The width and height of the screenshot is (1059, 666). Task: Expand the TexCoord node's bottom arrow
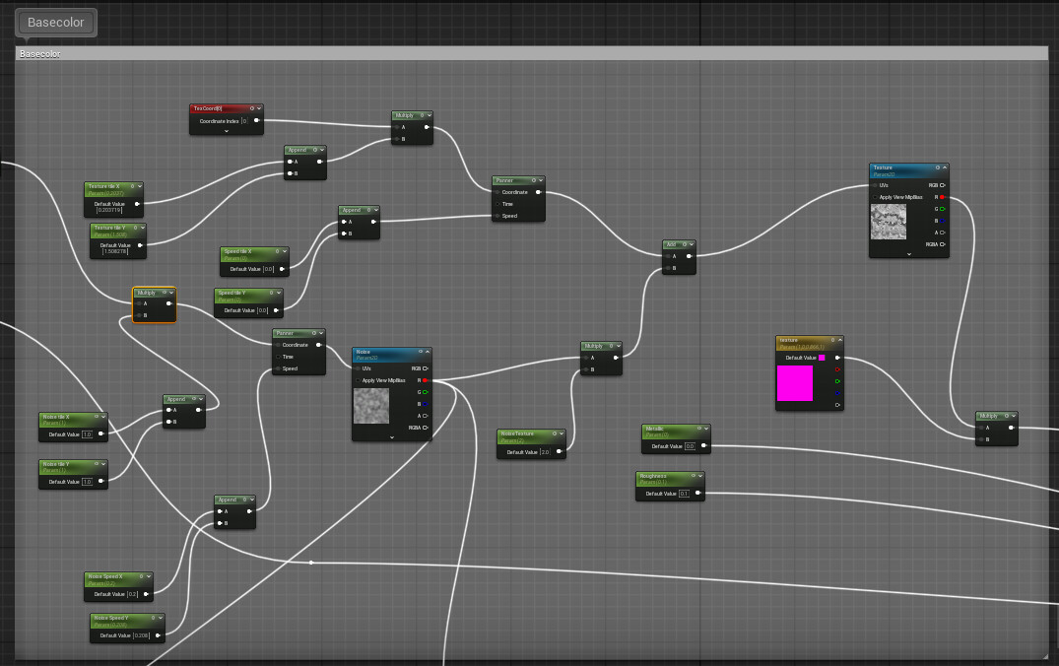227,131
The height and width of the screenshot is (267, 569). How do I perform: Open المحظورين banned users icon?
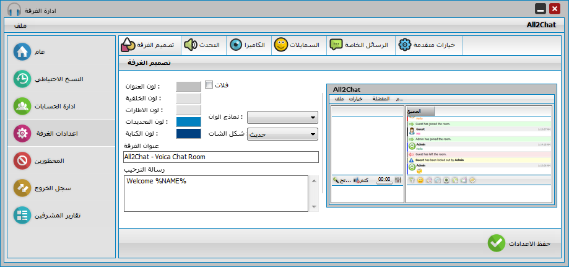tap(22, 161)
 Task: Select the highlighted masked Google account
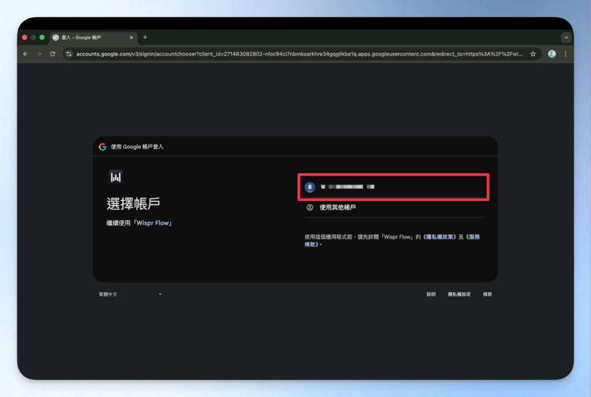click(392, 187)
------------
[WORK TASK]: Transcribe all entries above exactly. Drop the pictures.

[ANSWER SPACE]:
The width and height of the screenshot is (1059, 666). Task: Expand the TexCoord node's bottom arrow
227,131
The height and width of the screenshot is (267, 569). How do I perform: Open المحظورين banned users icon?
tap(22, 161)
 Task: Select the highlighted masked Google account
click(392, 187)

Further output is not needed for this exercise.